Second, you’re not just subtracting from your diet, you’re adding whole grains, lentils, beans, and more vegetables, which all provide health benefits. You’d be surprised how good meatless meals can be if you learn some tasty recipes.
Check Unit Prices
What’s the better buy, the smaller package or the larger one? An easy way to check is to compare the unit prices displayed by most grocery stores, either on a shelf sticker or on the product packaging.
Unit prices break down the cost by a specific measurement. Meats and seafood are typically by the pound. Liquids are measured in ounces, quarts or gallons. And for non-food items, like say a package of diapers, the unit price is per diaper.
But, unit prices aren’t uniform — and they’re only mandatory in a few states — so pay close attention to the actual “unit” being measured in the price. As a general rule of thumb, the larger the quantity, the less you pay per unit. But always double check.
Buy Seasonal, Including Frozen
Fruits and vegetables taste better when they’re in season. So buy fresh seasonal produce when you can. But when produce isn’t in season, it can get expensive. That’s when you look at frozen fruits and vegetables instead.
The good thing about frozen produce is it’s usually harvested at peak ripeness, so you’re getting maximum nutrients. It can also be way cheaper than fresh produce, up to 75% sometimes . So if you have a large family, you can feed them on frozen fruits and veggies for a fraction of the cost.
Have A Menu Plan
Never go to the grocery store without a plan. You should know what items you’re buying and in what quantities before you walk through the doors.
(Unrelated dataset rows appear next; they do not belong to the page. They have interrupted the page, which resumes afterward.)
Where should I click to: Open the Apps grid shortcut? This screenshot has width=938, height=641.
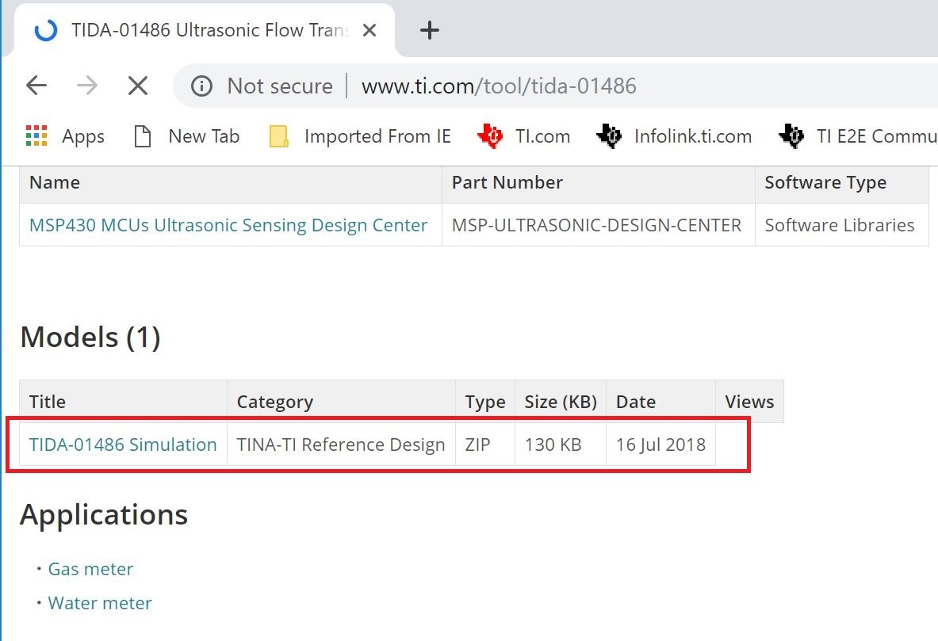65,136
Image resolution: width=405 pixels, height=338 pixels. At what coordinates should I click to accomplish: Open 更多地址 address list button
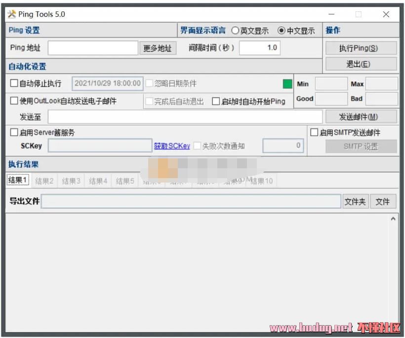[x=158, y=48]
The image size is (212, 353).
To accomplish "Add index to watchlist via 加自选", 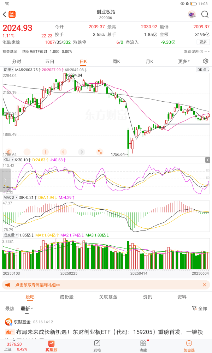I will pos(189,345).
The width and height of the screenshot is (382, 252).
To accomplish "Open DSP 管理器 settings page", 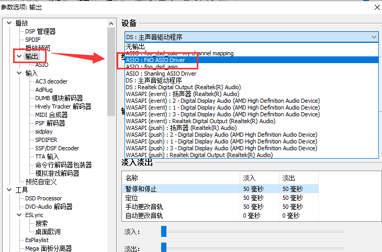I will 40,31.
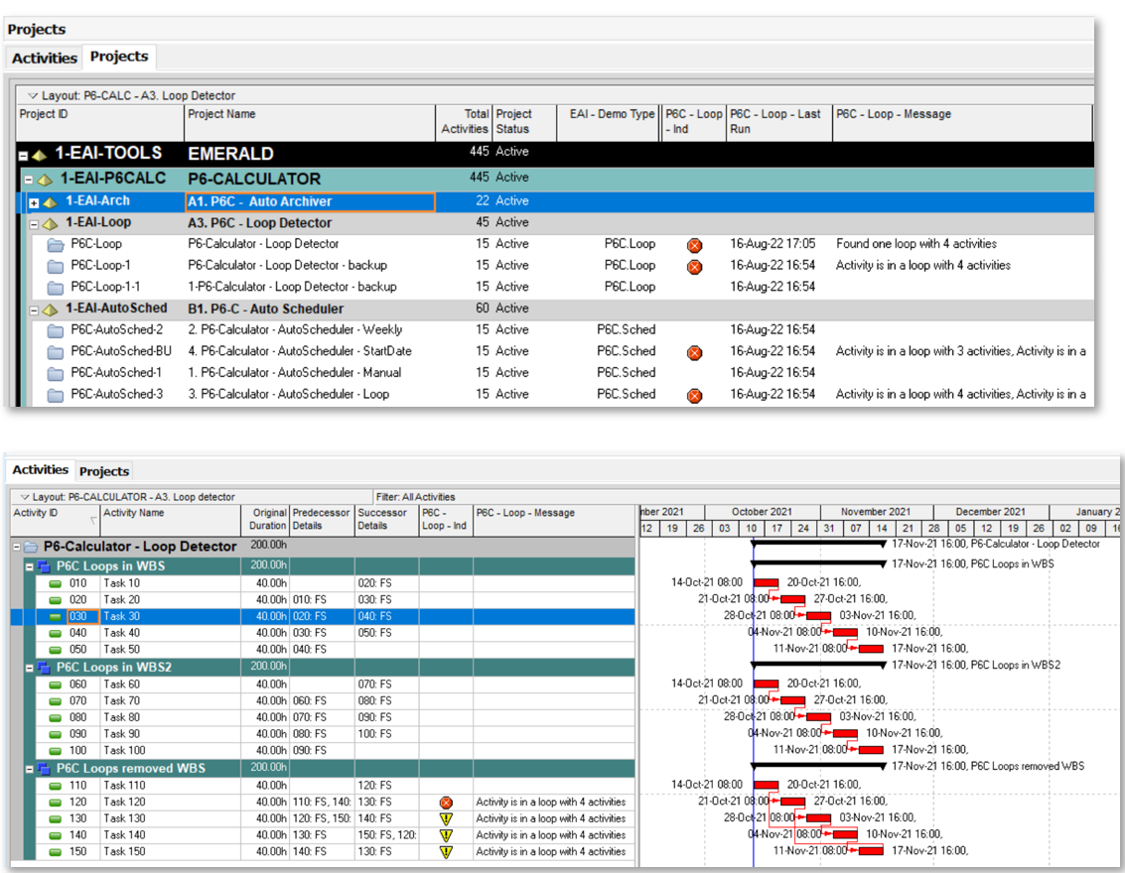Click the yellow warning icon for Task 130
This screenshot has height=873, width=1125.
446,819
Reducing food waste is one of the best ways to save money on food each month. To ensure you don’t waste, write out a menu plan for the week. Do this on Sunday or any day before you go to the supermarket.
It doesn’t have to be more complicated than this:
Monday – Mexican food (tacos, burrito bowls, enchiladas)
Tuesday – Meatless meal (spaghetti, lentil sloppy joes, etc)
Wednesday – Crockpot meal
Thursday – Leftovers
Friday – Pizza night
Saturday – Surf or turf (steak, salmon, veggies, potatoes, etc)
Sunday – Leftovers
Themes are an easy way to keep things organized but allow room for creativity in your menu. Write out your own menu plan for the week and shop based on the themes.